This work addresses the inefficiency of sampling in diffusion-based large language models (dLLMs) on conventional GEMM-centric NPUs, where high memory overhead and irregular memory access patterns lead to sampling latency accounting for up to 70% of total inference delay. The study systematically identifies, for the first time, the essential non-GEMM instruction set required for dLLM sampling and proposes a sampling-oriented NPU microarchitecture that departs from the GEMM-centric paradigm. By integrating lightweight vector primitives, in-place memory reuse, and a decoupled mixed-precision memory hierarchy, the design significantly improves sampling efficiency. Evaluated under equivalent process technology, the proposed architecture achieves up to 2.53× speedup over an NVIDIA RTX A6000 GPU. To ensure reproducibility and functional correctness, the authors open-source a cycle-accurate simulator and RTL implementation.

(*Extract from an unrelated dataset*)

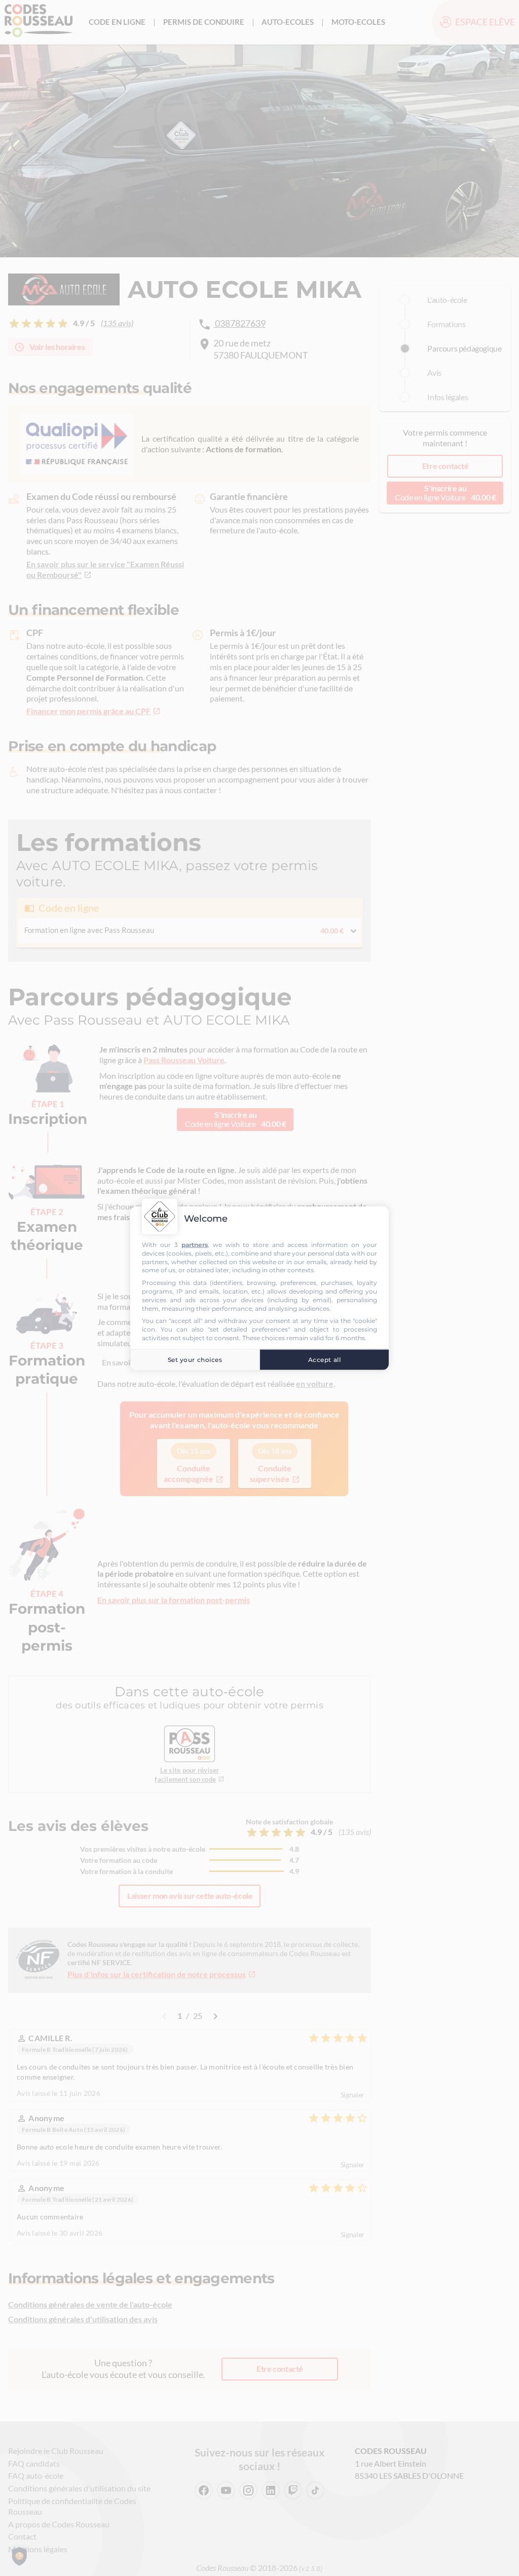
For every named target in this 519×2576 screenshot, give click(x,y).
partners (194, 1244)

Diffusion Large Language Models (dLLMs) introduce iterative denoising to enable parallel token generation, but their sampling phase displays fundamentally different characteristics compared to GEMM-centric transformer layers. Profiling on modern GPUs reveals that sampling can account for up to 70% of total model inference latency-primarily due to substantial memory loads and writes from vocabulary-wide logits, reduction-based token selection, and iterative masked updates. These processes demand large on-chip SRAM and involve irregular memory accesses that conventional NPUs struggle to handle efficiently. To address this, we identify a set of critical instructions that an NPU architecture must specifically optimize for dLLM sampling. Our design employs lightweight non-GEMM vector primitives, in-place memory reuse strategies, and a decoupled mixed-precision memory hierarchy. Together, these optimizations deliver up to a 2.53x speedup over the NVIDIA RTX A6000 GPU under an equivalent nm technology node. We also open-source our cycle-accurate simulation and post-synthesis RTL verification code, confirming functional equivalence with current dLLM PyTorch implementations.